Wherever possible, our birth unit tries to give midwives responsibility. As chances of medical succession seem to be very remote under current conditions, midwives need to get ready. It would be tragic for birth units to keep closing for lack of willing medical workforce. In spite of this, the best option continues to be the doctor-midwife team.
Where to from here?
Possibly too late, those GPs still doing obstetrics are being showered with inducements and retention grants to keep working. As far as incentives go for established GP obstetricians, there are many, including grants for re-training and free insurance paid by the hospitals. The inducements are so good that you can earn more doing a day’s training in the city than by working in your practice.
I am being re-trained just as I want to start thinking about retirement. It’s stimulating enough but where’s the sense in it? These things should have happened 15 years ago. It’s confronting as well because the practices in a large obstetric unit reminds me how birth used to be for me all those years ago.
Obstetricians in these hospitals say they can’t even get applications for established diploma training jobs. Many GPs who have completed the diploma don’t return to birth work.
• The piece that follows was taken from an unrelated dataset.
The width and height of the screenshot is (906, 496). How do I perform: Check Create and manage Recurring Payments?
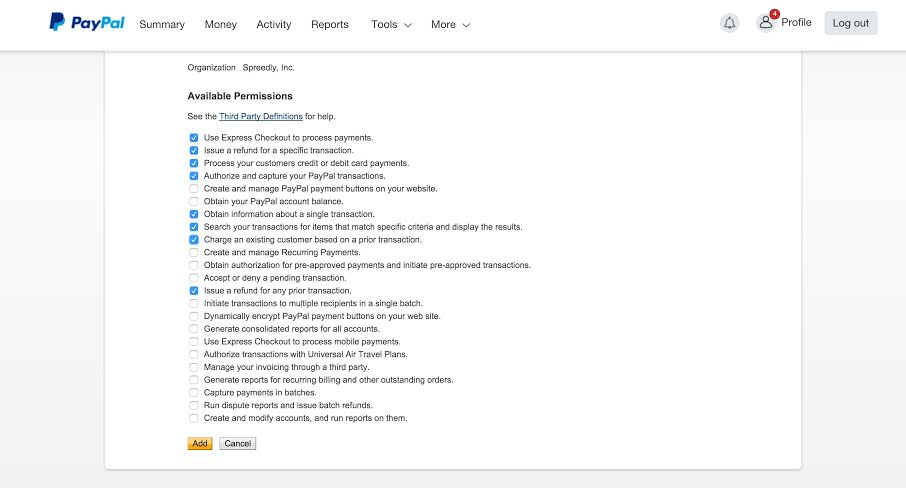click(193, 253)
It’s not surprising as the training positions are work intensive with responsibility often greater than the skills or comfort zone of doctor. One said it was “like working long shifts at a sausage factory”. What a waste.
The natural birth alternative in hospital
In comparison, the art of ‘low risk birth’ is a relatively new phenomenon for doctors and is a cross between midwifery and medicine. It’s an alternative to the heroic and often violent procedures that we learned was the way of obstetrics. This new art for doctors has the stated intention of not interfering.
Birth has not changed in thousands of years it is true, but the way that we handle it has. The massive social trend towards Caesarian section as a birth choice is widely commented on. Active natural birth as an antidote to this fashion is sought by many thoughtful women. Our little hospital attracts women from faraway, even interstate. I said to one expectant mother: “You realise there is no epidural service or CTG monitoring?” “That” she replied, “is exactly why I am here.”
The birth plans of these women have a common thread:
- hands off, no unnecessary examinations;
- no unnecessary intervention without consultation;
- no separation from baby;
- appropriate ambience to promote labour in relation to light and noise;
- staff involvement to a minimum. For example, doctor or nurse not to announce the sex of the baby. No unnecessary chatter during contractions.
- The water birth alternative sometimes called ‘nature’s epidural’ is a growing attraction.
GP training in the small hospital
Birth etiquette is not on the syllabus of teaching hospitals. There is neither time nor motivation to explore this strand of knowledge.
Surprisingly, a visiting medical student to the Mullum birth unit who had completed her obstetrics term remarked it was the first time she had seen a natural birth.
Here we come up against the glass ceiling. Although most GP training is now conducted by GP supervisors, those same GPs are not considered eligible to teach specialist skills. Traditionally anaesthetics is taught by anaesthetists, surgery by surgeons and birth by obstetricians. Mostly it makes sense but obstetrics is different to any branch of medicine in that it is dealing mostly with the walking well.
Representations to enable exposure to GP obstetrics in the small hospital as part of the diploma training have fallen on deaf ears. Small hospitals contain skilled and experienced midwives and doctors who could very well provide a ‘finishing school’ with the intention of encouraging disillusioned doctors to see another more humanly fulfilling way.
The level of funding allocated to keeping doctors in the workforce could be devoted to the creation of very attractive training positions outside the big centres with time out for reflection and surfing, rather than just for indentured service.
Doctors and management at Mullumbimby Hospital are unanimous in wanting a setup to attract suitable applicants.
David Miller is a GP obstetrician in Mullumbimby.